AI chatbots often claim confidence in their answers, even when those answers turn out wrong. A two-year study from researchers at Carnegie Mellon University examined how four leading language models performed when asked to judge their own accuracy. The research team compared them with human participants across different tasks involving predictions, knowledge, and image recognition.
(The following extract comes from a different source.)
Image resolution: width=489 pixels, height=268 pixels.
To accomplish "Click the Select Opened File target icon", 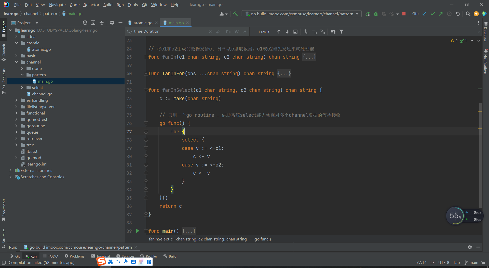I will (x=85, y=23).
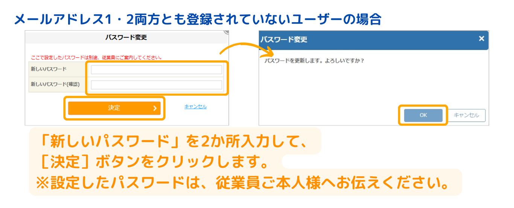Click the blue キャンセル link

point(195,107)
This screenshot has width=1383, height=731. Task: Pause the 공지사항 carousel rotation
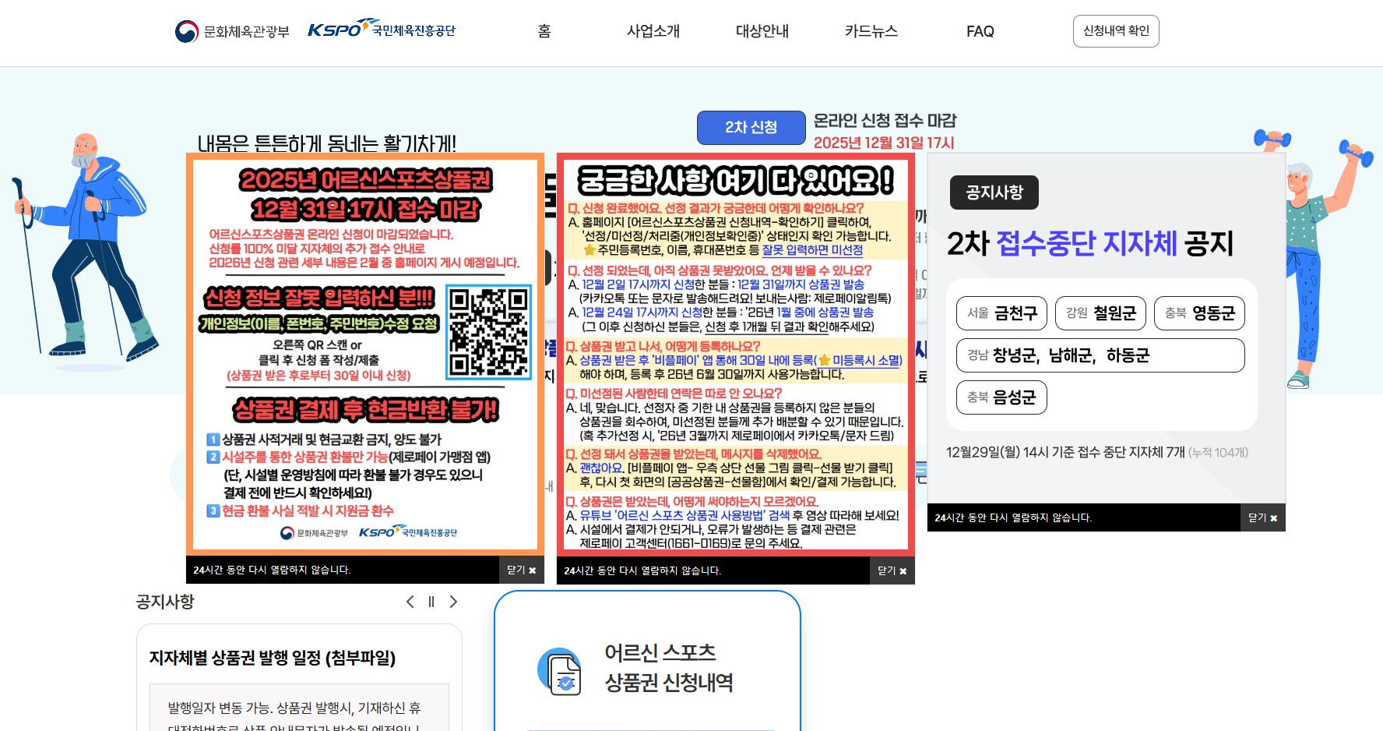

The researchers asked each model and each person to give answers and then report how confident they were, both before and after the task. The tasks included NFL game outcomes, Oscar winners, a Pictionary-style guessing game, general trivia, and questions about university life. Although humans and chatbots both made confident guesses, people adjusted their expectations when they got things wrong. The AI systems did not. Some became more confident even after poor results.
In the football and Oscar tasks, the chatbots did reasonably well. ChatGPT, for example, predicted game outcomes with slightly better calibration than human participants. Gemini, while accurate on Oscar picks, failed to match its confidence to its real results. Bard showed marginal overconfidence across both tasks.
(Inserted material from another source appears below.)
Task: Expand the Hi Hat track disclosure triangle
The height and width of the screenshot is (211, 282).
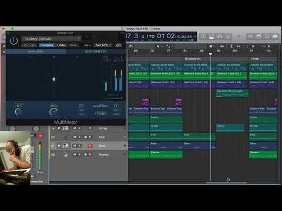Action: pos(59,128)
When tested on identifying hand-drawn images, ChatGPT correctly interpreted around twelve sketches out of twenty. Gemini, by contrast, scored below one correct answer on average. Yet it believed it had guessed more than fourteen correctly. Even after the task, it increased its estimated score. This showed a lack of self-monitoring. Human participants, by comparison, slightly adjusted their estimates and came closer to their actual performance.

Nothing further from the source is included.